Thanks for your interest in helping out. This document covers everything you need to ship a change β€” from setting up the project locally to landing a clean PR.

If you're contributing to a sibling repo (backend or api), check that repo's own contributing notes; the rules below are specific to the GitHub-Store client app.


Table of contents


Code of conduct

Everyone interacting with this project β€” issues, pull requests, Discord, anywhere β€” is expected to follow our Code of Conduct (Contributor Covenant). Short version: be respectful, assume good intent, disagree about ideas β€” never about people. Maintainers will enforce it.


Ways to contribute

Plenty of ways to help, even without writing code:

  • Report bugs. Reproducible reports with logs are gold.
  • Suggest features. Open an issue describing the user-facing problem first; the implementation can be discussed there.
  • Triage issues.
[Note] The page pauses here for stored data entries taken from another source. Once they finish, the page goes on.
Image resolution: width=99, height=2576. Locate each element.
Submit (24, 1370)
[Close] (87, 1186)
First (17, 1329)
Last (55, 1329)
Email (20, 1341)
Reproduce open bugs, ask for missing info, label them.
  • Write code. Pick up a good first issue or any help wanted issue.
  • Translate strings. See Translations.
  • Test pre-releases. Watch the repo for new tags and try them out.

Reporting bugs

Two ways:

  • Inside the app: Profile β†’ Send feedback. Auto-fills app version, platform, and installer. Pick the channel (email or GitHub issue) and you're done.
  • On GitHub: open a bug report. Tell us what went wrong, how to reproduce, your setup. Logs and screenshots help but aren't required.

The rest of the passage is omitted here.